> _What you have to do_
Copy the lines below exactly, starting with the first and finishing with the one holding "Task: Like the '100%ค่ะเฮีย' comment"; do not copy the pictures.

Screenshot grounding data

<<<<

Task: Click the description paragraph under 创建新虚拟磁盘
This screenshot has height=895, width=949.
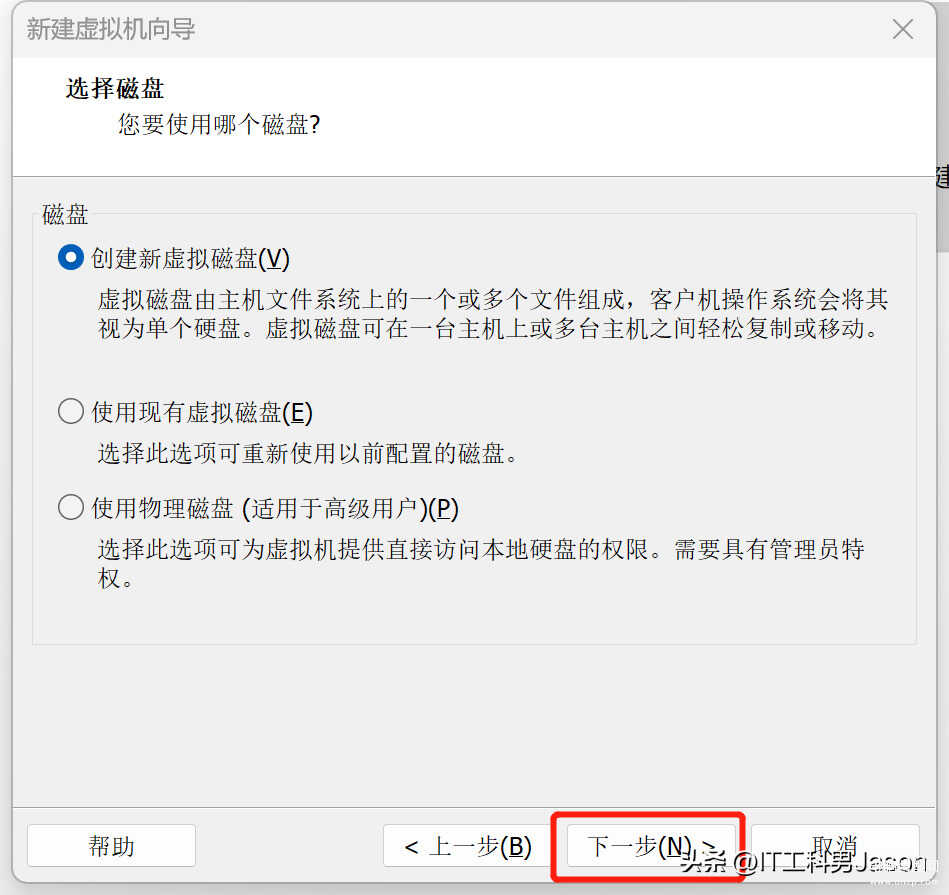Action: coord(492,313)
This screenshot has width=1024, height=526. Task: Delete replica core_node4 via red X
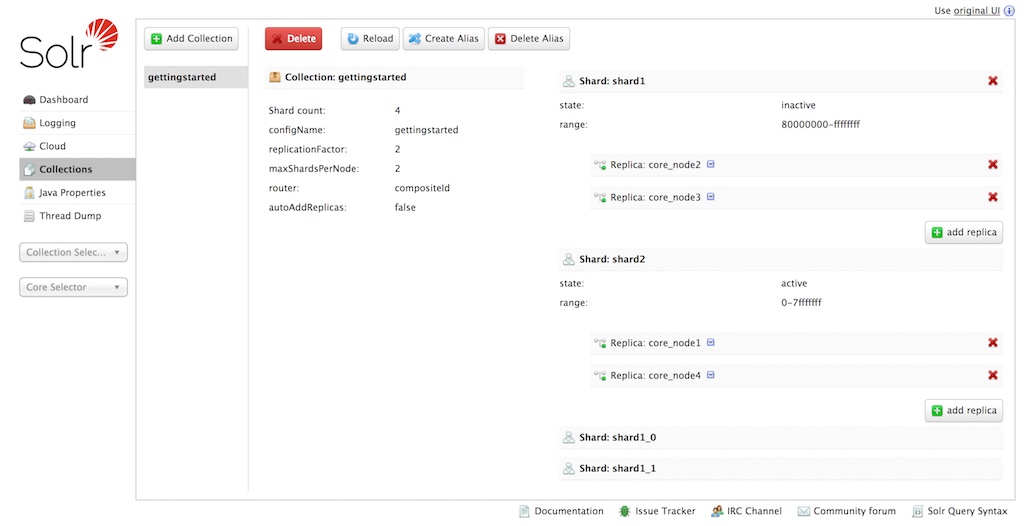coord(992,376)
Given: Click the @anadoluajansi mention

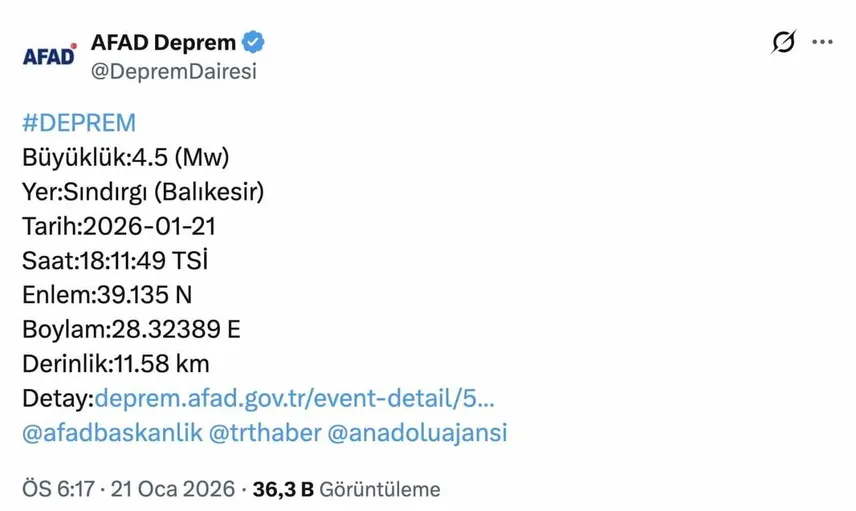Looking at the screenshot, I should point(417,432).
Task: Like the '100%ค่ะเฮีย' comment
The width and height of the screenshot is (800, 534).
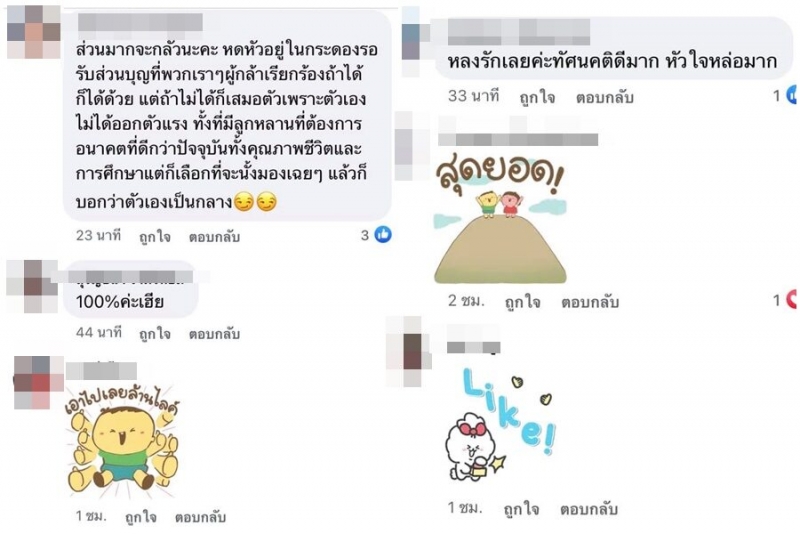Action: [155, 334]
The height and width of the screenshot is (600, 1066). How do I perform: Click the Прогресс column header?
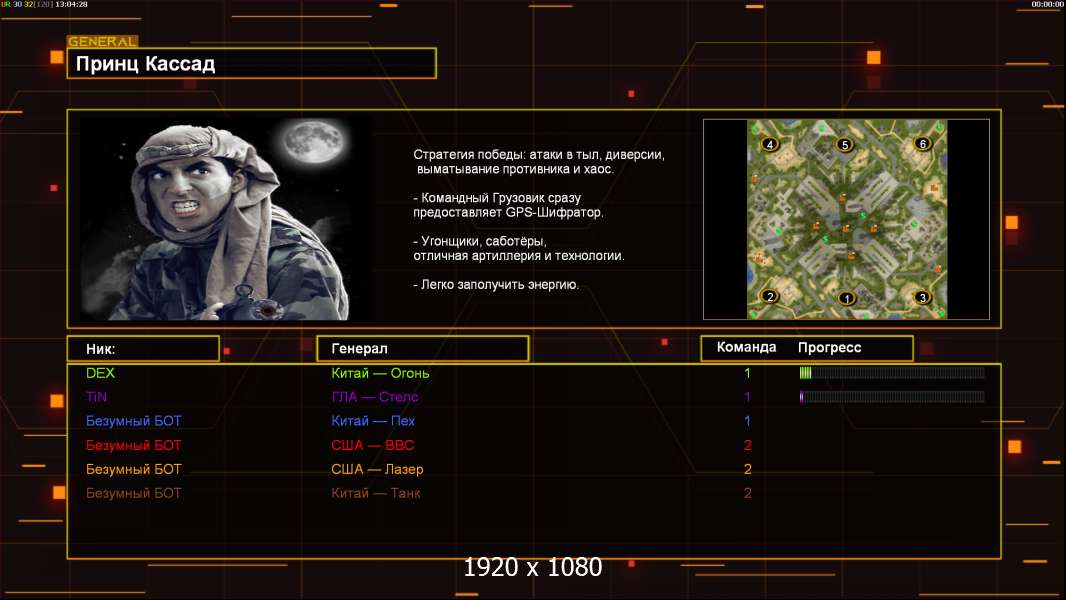[829, 348]
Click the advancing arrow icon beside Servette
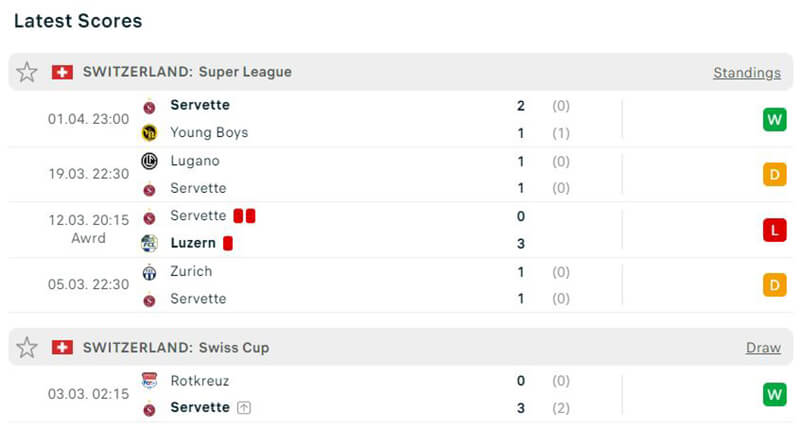 (243, 408)
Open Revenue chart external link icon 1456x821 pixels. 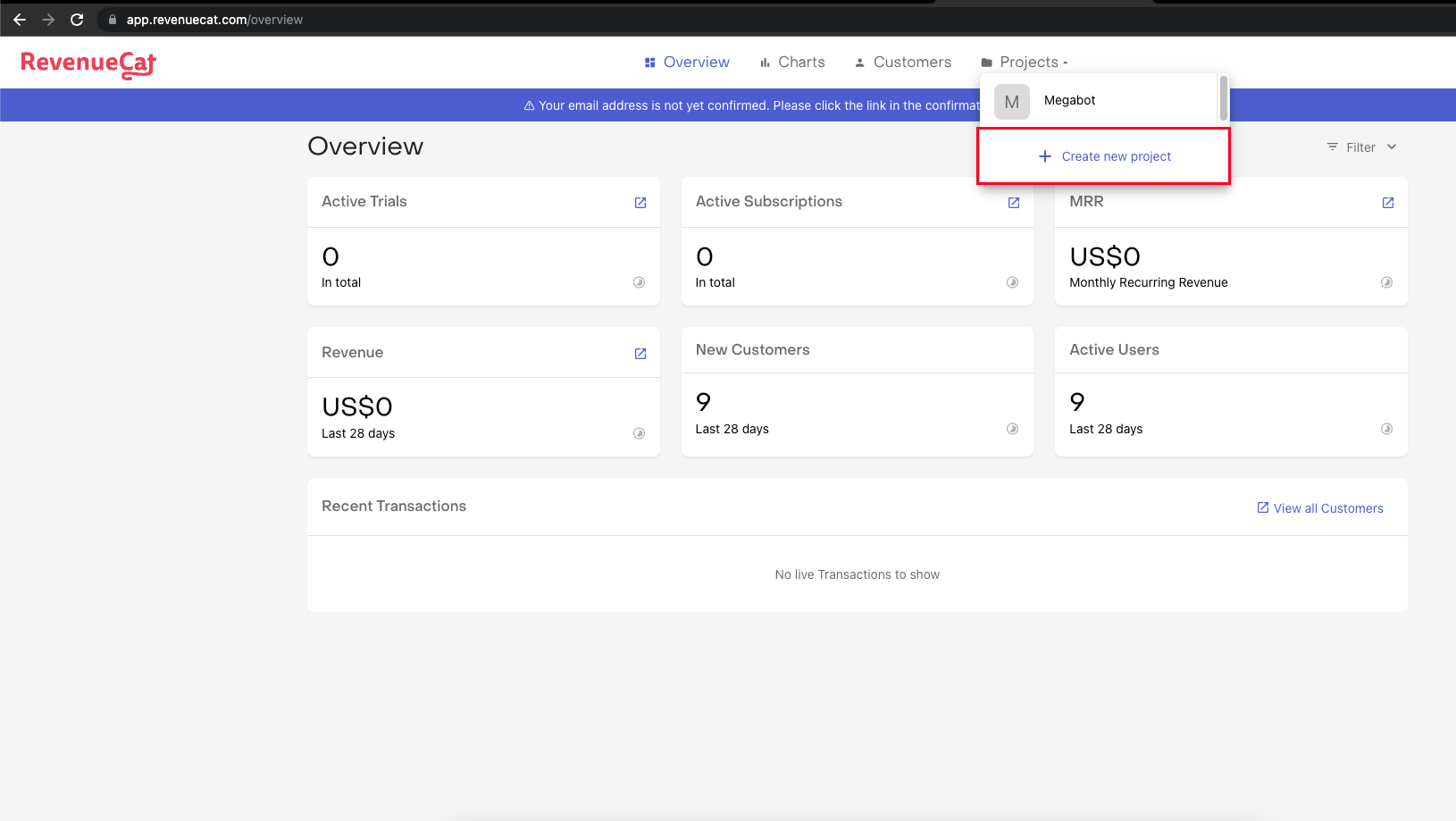[640, 354]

>>>>

> _Response area_
Task: Click the description paragraph under 创建新虚拟磁盘
This screenshot has height=895, width=949.
Action: coord(492,313)
This screenshot has width=1024, height=526. Task: Delete replica core_node4 via red X
coord(992,376)
Given: Click the @anadoluajansi mention

Looking at the screenshot, I should point(417,432).
Task: Like the '100%ค่ะเฮีย' comment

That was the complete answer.